YOUR ASSIGNMENT:
Return each line of the records holding the string "computer".

Saved entries:
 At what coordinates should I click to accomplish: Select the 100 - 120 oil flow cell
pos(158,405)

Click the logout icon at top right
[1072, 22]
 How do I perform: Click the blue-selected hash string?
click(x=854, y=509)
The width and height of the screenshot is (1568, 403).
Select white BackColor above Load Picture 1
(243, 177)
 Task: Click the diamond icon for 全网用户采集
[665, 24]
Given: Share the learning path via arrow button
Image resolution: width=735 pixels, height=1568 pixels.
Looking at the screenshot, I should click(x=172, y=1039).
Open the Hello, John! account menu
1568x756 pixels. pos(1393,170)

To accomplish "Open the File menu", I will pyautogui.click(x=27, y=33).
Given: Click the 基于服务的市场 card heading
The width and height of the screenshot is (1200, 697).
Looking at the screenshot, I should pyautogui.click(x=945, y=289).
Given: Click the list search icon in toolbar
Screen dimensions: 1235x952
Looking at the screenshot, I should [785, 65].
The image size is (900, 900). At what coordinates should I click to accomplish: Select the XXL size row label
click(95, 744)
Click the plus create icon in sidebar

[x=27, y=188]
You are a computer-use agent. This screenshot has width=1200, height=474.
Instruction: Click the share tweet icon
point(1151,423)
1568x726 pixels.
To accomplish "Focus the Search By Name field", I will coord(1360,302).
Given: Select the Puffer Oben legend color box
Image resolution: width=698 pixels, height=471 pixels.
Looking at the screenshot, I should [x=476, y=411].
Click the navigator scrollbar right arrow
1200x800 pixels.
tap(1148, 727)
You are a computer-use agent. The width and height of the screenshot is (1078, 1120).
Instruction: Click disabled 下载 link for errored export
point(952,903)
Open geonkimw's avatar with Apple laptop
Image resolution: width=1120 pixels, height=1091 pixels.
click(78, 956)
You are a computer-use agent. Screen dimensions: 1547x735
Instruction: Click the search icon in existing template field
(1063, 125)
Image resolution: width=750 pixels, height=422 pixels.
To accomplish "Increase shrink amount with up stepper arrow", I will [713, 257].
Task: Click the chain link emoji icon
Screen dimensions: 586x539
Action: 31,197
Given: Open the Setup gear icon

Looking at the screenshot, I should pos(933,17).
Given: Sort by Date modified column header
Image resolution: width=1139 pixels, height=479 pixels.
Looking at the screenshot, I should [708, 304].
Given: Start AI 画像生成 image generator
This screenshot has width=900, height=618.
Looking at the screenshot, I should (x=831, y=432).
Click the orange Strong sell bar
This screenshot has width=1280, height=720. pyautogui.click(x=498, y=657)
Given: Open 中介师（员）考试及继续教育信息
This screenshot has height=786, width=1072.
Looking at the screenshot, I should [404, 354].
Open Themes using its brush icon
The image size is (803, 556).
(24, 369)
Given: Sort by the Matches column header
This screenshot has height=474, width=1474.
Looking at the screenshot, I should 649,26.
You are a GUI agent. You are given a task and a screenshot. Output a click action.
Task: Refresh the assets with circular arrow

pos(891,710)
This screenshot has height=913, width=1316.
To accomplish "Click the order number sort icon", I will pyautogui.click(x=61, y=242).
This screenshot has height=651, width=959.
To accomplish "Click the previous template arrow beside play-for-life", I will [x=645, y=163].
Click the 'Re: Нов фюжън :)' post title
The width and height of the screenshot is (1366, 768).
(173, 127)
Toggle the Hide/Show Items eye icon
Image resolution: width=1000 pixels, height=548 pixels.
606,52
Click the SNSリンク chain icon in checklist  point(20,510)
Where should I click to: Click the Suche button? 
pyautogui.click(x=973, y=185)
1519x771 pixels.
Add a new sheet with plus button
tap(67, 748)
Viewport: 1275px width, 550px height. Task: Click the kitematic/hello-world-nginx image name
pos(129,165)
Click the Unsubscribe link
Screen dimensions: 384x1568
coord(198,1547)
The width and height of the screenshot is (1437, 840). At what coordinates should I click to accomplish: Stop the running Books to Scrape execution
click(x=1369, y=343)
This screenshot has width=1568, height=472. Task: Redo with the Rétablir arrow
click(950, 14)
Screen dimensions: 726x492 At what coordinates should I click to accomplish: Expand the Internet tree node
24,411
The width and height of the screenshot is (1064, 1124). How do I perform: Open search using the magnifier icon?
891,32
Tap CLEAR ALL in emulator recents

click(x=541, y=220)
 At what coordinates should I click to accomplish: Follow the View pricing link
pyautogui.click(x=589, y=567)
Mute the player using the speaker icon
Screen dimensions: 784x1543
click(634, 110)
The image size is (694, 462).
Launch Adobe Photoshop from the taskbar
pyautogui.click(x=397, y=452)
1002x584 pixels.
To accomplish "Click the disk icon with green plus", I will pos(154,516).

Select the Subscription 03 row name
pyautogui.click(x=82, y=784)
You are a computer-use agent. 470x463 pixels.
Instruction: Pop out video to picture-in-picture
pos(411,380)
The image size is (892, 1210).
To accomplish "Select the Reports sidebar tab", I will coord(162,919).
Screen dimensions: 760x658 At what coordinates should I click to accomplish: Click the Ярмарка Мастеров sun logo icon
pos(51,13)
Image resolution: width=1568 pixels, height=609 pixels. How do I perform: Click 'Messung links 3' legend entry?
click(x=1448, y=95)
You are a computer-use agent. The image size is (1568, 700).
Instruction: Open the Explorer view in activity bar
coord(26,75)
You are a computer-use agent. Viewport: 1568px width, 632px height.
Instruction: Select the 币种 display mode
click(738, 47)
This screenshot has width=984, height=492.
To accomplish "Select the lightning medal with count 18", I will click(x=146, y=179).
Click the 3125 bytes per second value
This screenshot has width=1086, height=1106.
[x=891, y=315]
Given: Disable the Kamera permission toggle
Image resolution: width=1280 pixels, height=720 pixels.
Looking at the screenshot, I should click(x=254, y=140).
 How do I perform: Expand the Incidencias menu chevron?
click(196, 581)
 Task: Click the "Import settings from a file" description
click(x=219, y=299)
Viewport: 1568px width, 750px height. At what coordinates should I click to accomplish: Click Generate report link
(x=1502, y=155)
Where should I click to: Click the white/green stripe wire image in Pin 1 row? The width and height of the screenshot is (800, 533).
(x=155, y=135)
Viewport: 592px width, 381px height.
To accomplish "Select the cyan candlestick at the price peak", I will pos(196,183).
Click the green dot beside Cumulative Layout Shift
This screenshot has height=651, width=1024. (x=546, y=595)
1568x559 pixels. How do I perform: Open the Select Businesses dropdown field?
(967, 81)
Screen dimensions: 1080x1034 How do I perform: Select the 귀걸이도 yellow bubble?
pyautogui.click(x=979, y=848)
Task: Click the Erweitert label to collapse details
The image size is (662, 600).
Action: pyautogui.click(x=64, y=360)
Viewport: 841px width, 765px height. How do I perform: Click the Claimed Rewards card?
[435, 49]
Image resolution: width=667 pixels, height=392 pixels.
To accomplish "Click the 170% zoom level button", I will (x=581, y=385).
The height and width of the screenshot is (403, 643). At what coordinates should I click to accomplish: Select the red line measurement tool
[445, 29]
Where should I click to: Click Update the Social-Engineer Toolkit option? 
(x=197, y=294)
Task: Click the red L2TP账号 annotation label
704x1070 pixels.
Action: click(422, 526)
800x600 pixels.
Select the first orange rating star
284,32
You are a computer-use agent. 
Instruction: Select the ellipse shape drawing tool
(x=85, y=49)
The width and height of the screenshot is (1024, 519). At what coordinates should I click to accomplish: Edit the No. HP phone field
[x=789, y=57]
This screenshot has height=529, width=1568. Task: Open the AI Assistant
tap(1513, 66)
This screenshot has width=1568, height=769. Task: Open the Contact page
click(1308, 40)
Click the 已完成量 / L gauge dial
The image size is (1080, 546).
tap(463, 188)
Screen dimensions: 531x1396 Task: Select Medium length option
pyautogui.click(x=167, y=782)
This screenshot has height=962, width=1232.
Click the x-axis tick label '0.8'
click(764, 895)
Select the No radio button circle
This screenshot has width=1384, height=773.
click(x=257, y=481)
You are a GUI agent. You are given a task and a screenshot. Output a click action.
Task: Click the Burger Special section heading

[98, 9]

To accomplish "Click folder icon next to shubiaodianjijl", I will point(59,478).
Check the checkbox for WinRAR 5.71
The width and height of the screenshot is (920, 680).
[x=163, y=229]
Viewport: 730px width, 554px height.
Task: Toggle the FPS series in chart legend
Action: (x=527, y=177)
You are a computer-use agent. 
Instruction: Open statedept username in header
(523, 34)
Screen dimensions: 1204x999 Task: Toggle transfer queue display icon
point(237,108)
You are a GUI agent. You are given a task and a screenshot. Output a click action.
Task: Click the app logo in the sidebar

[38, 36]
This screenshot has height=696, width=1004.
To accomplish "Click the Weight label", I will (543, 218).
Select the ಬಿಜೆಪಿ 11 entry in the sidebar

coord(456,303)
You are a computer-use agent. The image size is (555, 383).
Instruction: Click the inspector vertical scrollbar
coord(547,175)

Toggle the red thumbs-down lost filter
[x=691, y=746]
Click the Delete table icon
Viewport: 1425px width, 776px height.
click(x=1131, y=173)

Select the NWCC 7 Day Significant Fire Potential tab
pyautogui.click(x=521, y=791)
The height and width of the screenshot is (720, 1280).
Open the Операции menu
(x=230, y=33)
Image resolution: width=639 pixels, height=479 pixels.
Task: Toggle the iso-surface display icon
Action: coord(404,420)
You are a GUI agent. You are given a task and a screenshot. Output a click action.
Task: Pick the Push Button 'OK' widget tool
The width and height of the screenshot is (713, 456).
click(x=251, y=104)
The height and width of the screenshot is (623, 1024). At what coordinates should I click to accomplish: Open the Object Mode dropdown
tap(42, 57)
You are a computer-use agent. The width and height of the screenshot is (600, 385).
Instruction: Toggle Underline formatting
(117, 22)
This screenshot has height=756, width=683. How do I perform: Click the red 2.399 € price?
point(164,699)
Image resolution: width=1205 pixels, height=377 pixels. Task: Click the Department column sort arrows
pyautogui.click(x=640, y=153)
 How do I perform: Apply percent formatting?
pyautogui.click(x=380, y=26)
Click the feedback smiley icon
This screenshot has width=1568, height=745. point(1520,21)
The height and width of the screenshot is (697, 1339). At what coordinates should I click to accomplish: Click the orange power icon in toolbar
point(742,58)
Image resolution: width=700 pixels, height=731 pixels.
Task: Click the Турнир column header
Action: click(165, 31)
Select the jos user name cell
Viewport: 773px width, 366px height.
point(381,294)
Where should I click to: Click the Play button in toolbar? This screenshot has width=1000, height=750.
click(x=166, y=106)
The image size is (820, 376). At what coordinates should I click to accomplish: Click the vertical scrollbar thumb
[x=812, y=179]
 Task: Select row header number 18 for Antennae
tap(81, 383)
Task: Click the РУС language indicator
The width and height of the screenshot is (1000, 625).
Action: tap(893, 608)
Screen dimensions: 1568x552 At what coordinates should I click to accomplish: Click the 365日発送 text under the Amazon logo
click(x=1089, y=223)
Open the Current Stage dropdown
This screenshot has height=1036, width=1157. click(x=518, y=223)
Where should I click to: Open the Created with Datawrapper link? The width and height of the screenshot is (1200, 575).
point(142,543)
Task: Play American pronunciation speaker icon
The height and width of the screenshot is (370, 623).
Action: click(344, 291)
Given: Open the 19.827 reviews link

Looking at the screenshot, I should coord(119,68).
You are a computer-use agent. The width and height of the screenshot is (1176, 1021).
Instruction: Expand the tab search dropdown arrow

RESULT BELOW:
You are a computer-use agent. This screenshot has width=1200, height=474.
You are a computer-use agent. The width and height of the screenshot is (1078, 1120).
You are a computer-use agent. Screen dimensions: 1547x735
You are a computer-use agent. 470x463 pixels.
You are a computer-use agent. The image size is (1568, 700).
You are a computer-use agent. Viewport: 1568px width, 632px height.
You are a computer-use agent. 
You are a computer-use agent. 
You are a computer-use agent. The image size is (555, 383).
You are a computer-use agent. The width and height of the screenshot is (600, 385).
You are a computer-use agent. The width and height of the screenshot is (1176, 1021).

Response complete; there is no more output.